• EXERCISE PROMPT
Within the listing below, please show every line carrying the string "section".

• AVAILABLE DATA
★ ★ ★ ★ ★
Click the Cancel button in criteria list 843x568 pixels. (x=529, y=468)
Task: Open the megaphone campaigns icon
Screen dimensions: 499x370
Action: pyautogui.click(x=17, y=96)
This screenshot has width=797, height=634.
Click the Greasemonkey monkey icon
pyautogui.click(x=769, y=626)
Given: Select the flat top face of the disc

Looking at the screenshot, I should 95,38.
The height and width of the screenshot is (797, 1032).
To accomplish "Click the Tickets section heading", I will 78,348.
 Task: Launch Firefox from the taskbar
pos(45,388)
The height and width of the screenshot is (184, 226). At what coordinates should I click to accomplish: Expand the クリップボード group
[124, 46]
★ ★ ★ ★ ★
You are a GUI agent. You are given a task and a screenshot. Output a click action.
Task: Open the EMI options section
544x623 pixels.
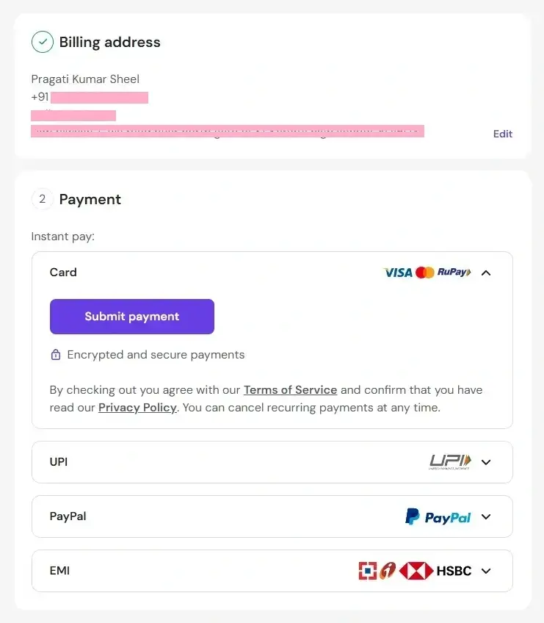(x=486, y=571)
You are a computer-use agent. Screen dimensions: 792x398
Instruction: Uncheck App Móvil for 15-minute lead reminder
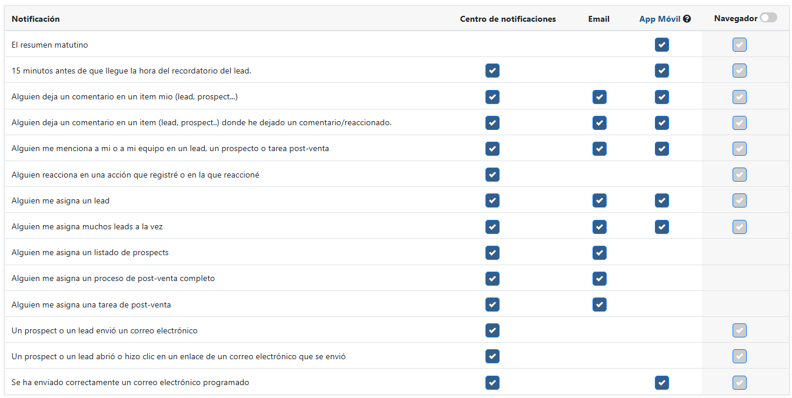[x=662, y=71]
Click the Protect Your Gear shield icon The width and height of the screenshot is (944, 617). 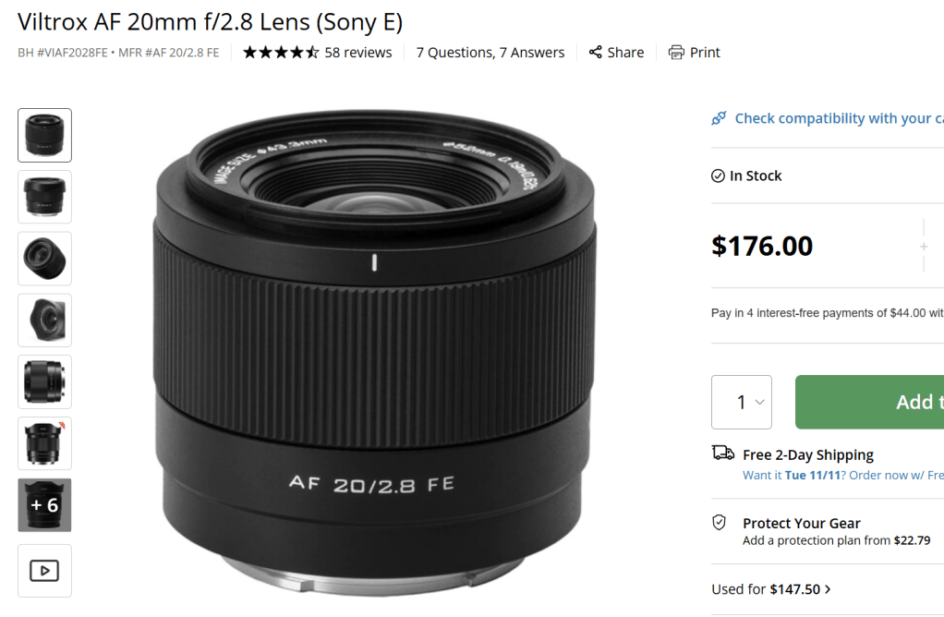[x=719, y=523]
★ ★ ★ ★ ★
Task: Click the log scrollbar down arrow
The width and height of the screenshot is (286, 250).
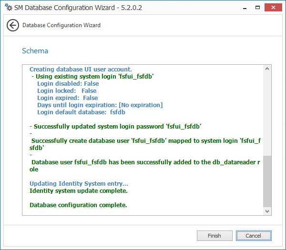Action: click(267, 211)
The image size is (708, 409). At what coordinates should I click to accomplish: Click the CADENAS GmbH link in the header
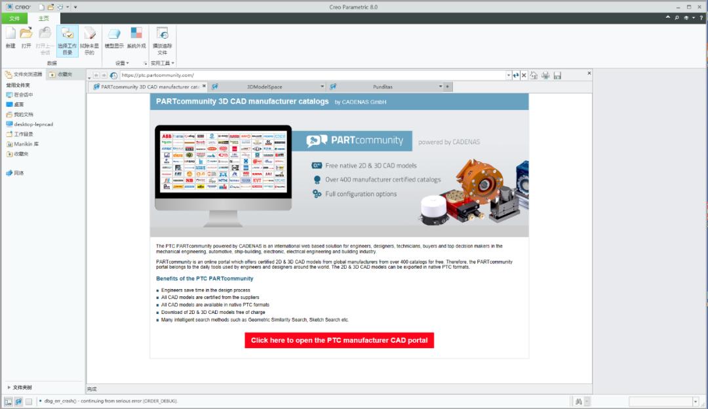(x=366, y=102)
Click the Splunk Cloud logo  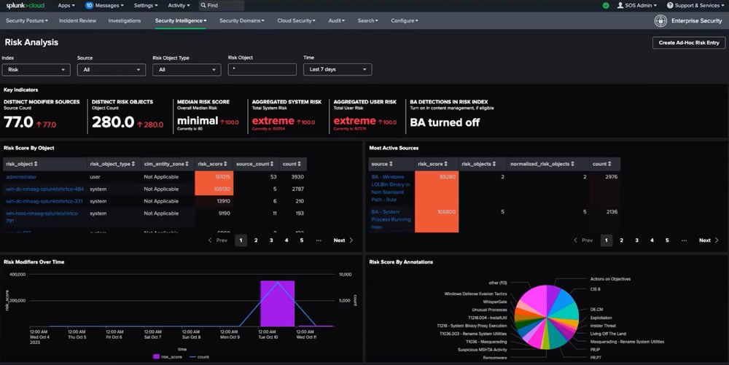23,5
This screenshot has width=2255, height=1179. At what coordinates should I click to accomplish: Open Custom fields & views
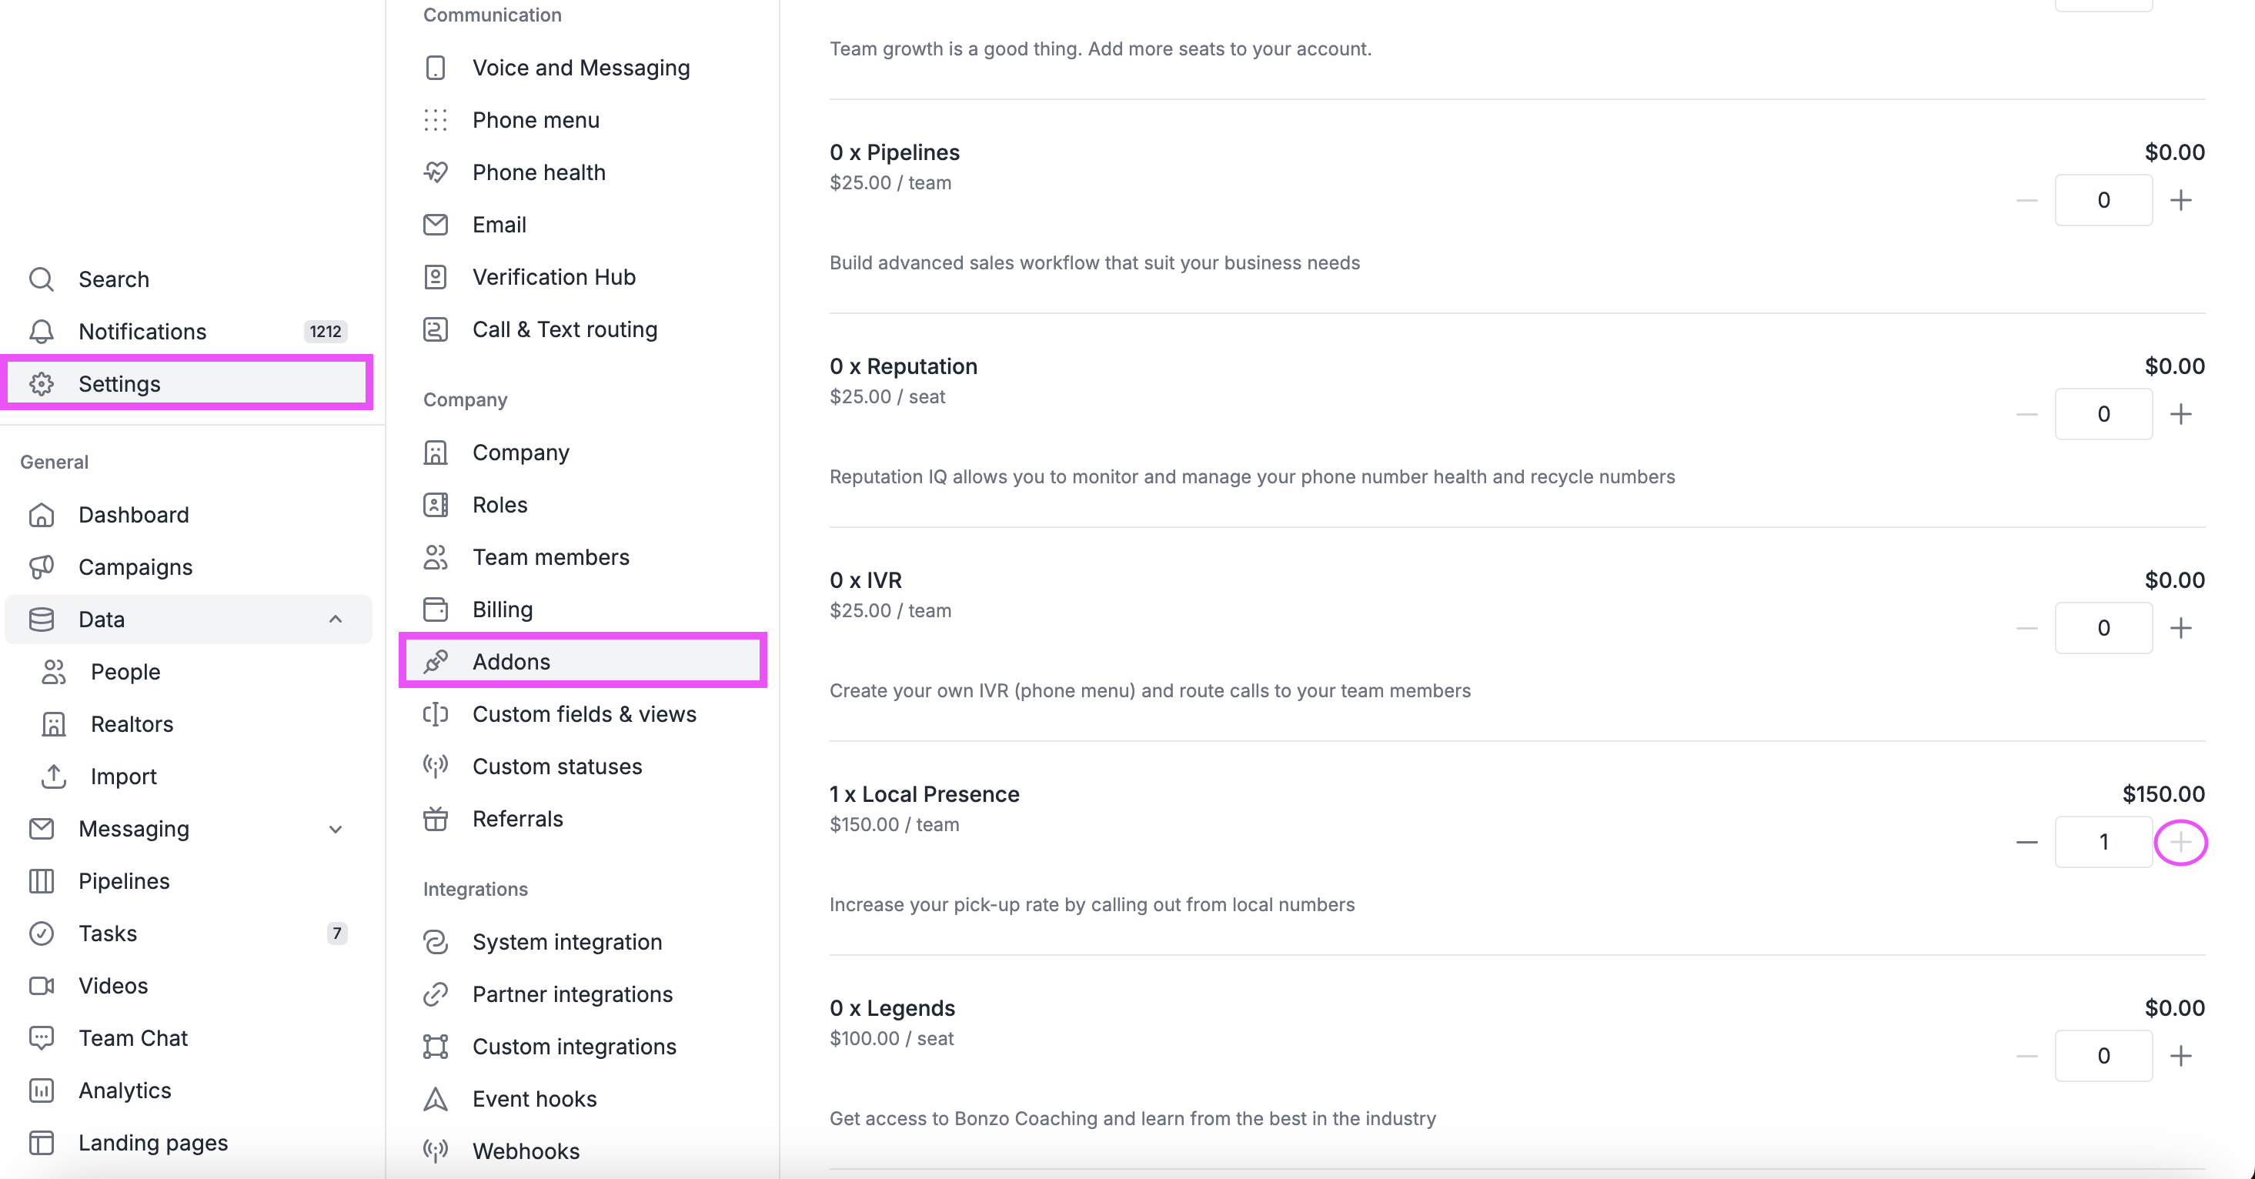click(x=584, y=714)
★ ★ ★ ★ ★
• SOLVED PROBLEM
To accomplish "Click the Tickets section heading", I will 78,348.
Task: Open the EMI options section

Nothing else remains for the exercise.